We began that trudge with us on skis and Don walking with the comment,"Naught going faster than I can go with my own two feet!" Perhaps that was precient as we lost John Howard skiing into a crevasse on the Columbia Icefield many years later.
Don had a great sense of the mountains, of course. I really learned to appreciate his assessment of what a safe campsite was (and, here I was just trying to find the best view.)
Some will remember an earlier post on here how at the end of that trip we all wandered straight in to the Fairview Inn and ended up all being arrested the next day. I need to tell story some day.

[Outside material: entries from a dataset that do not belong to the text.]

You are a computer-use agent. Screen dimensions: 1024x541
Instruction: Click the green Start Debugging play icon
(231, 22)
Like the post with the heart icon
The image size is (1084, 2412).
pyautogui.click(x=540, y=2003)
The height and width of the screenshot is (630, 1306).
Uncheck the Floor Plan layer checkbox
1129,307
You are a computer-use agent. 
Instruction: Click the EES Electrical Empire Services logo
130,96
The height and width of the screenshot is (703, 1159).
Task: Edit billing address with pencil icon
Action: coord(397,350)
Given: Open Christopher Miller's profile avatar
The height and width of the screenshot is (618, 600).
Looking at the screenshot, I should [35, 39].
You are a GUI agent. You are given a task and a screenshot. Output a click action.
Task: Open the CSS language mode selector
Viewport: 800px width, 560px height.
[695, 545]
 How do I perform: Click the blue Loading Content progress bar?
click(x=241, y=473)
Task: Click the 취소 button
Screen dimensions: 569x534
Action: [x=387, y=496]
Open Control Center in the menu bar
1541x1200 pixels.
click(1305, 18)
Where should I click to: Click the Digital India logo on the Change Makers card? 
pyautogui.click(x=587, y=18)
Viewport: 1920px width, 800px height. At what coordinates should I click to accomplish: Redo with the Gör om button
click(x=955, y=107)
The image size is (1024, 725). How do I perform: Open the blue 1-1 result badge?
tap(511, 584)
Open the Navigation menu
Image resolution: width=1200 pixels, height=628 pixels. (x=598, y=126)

I also got to climb Mt Aspiring in New Zealand with Don and my wife Anne Schneider. Nice trip to the hut and then up to the summit. But, a big storm moved in as we started back to the valley, not untypical in NZ. Dry walls were now curtains of water. We climbed down what has been an easy hike up a bit gripped with gallons of water running down my sleeves through my pants and into my boots.
We had to cross a stream to the warmth and safety of Geoff Wayatt's hut. I was cold and a bit stumped, this stream was a now a raging river. Don really did lead the way. Impressive. A hard man and a survivor.
This trip epitomized for me another of my favorite Whillans quotes,"Don't mind fighting my way out of it, but can't see fighting my way into it."
Anne and I connected with Don once more in Wales and the Lakes to do a few routes. Clearly a bit heavy, but still what a power and a joy to watch. Drinking beer with Don after a day on the rocks is a special memory
Lots of stories of Don's punch ups and such. Perhaps, I was a bit fortunate to know him when he had mellowed just a we bit.
How many remember when he spoke to the Sierra Nevada section annual dinner at the Brazilian Room in Tilden park above Berkeley when we were just restarting them?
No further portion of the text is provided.